== Data ==
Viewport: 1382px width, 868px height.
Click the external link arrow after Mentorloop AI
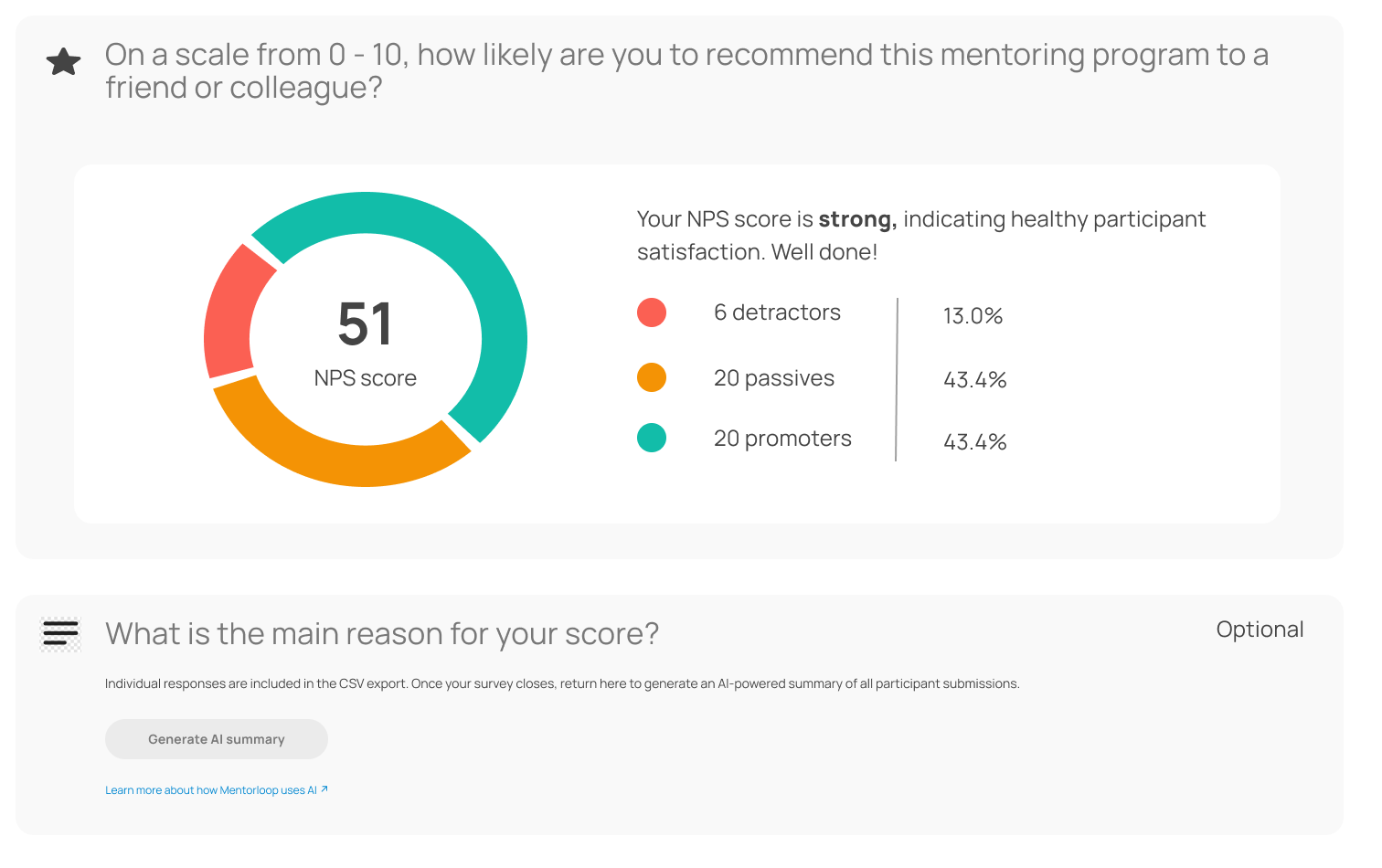[x=324, y=789]
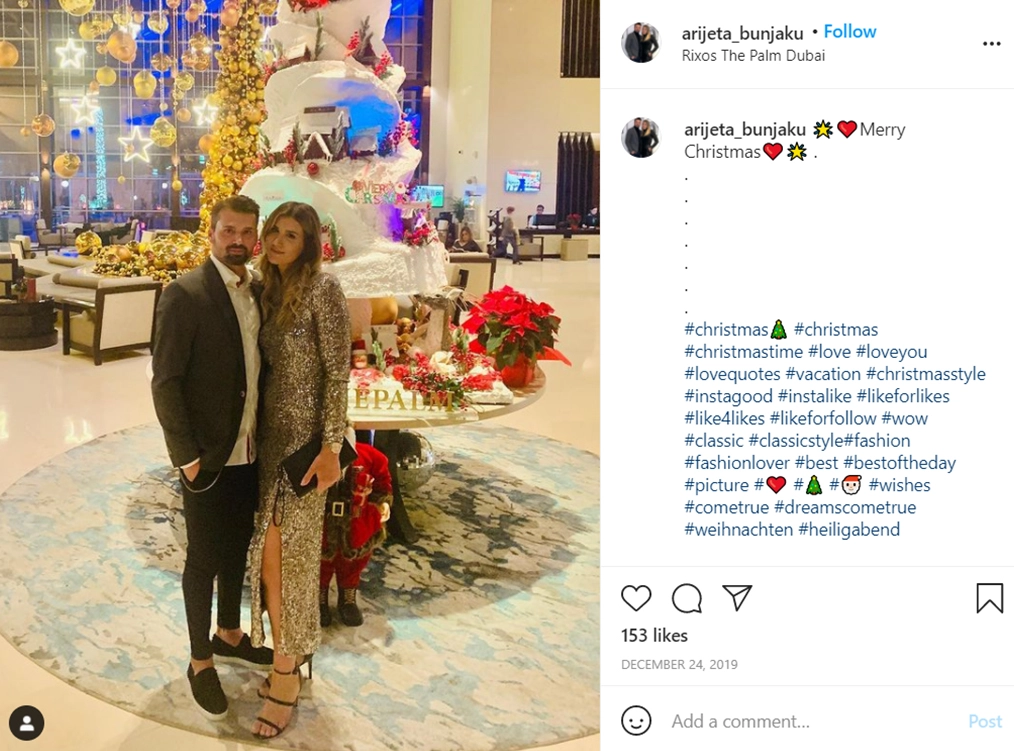1014x751 pixels.
Task: Open December 24, 2019 timestamp
Action: [679, 664]
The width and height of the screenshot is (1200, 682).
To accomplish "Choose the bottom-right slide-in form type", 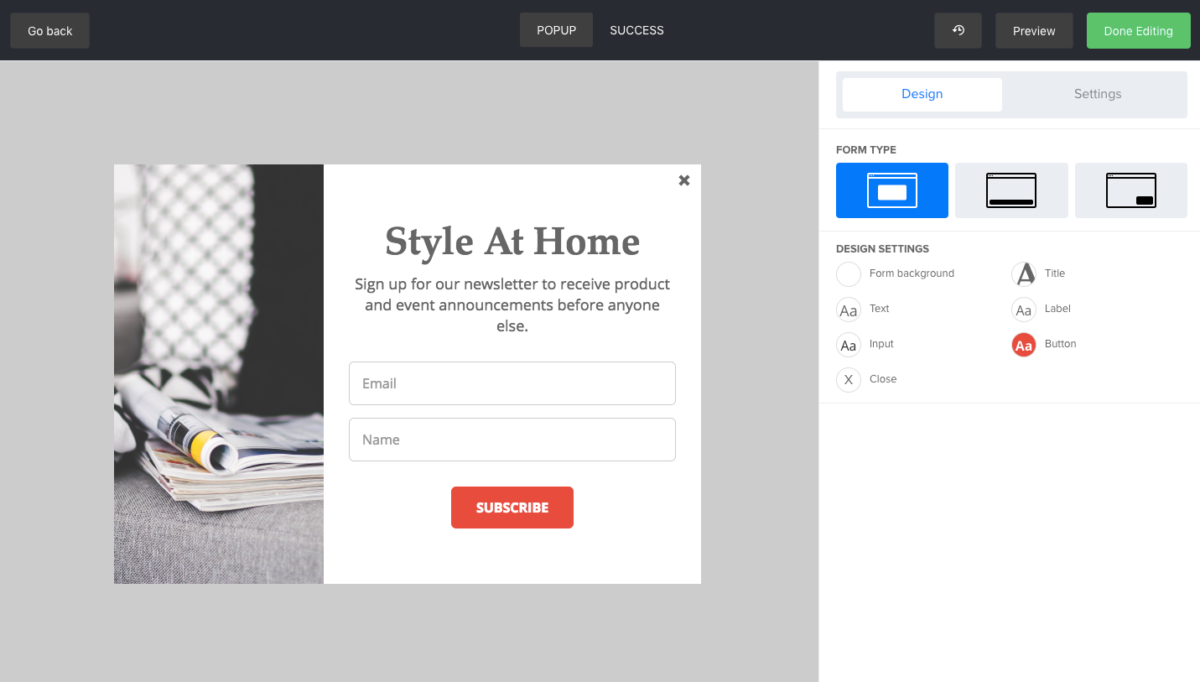I will 1130,190.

== Task description ==
Would you filter the entries above and keep each line that has the word "height"?

== Answer space ==
Viewport: 1382px width, 868px height.
The width and height of the screenshot is (1200, 682).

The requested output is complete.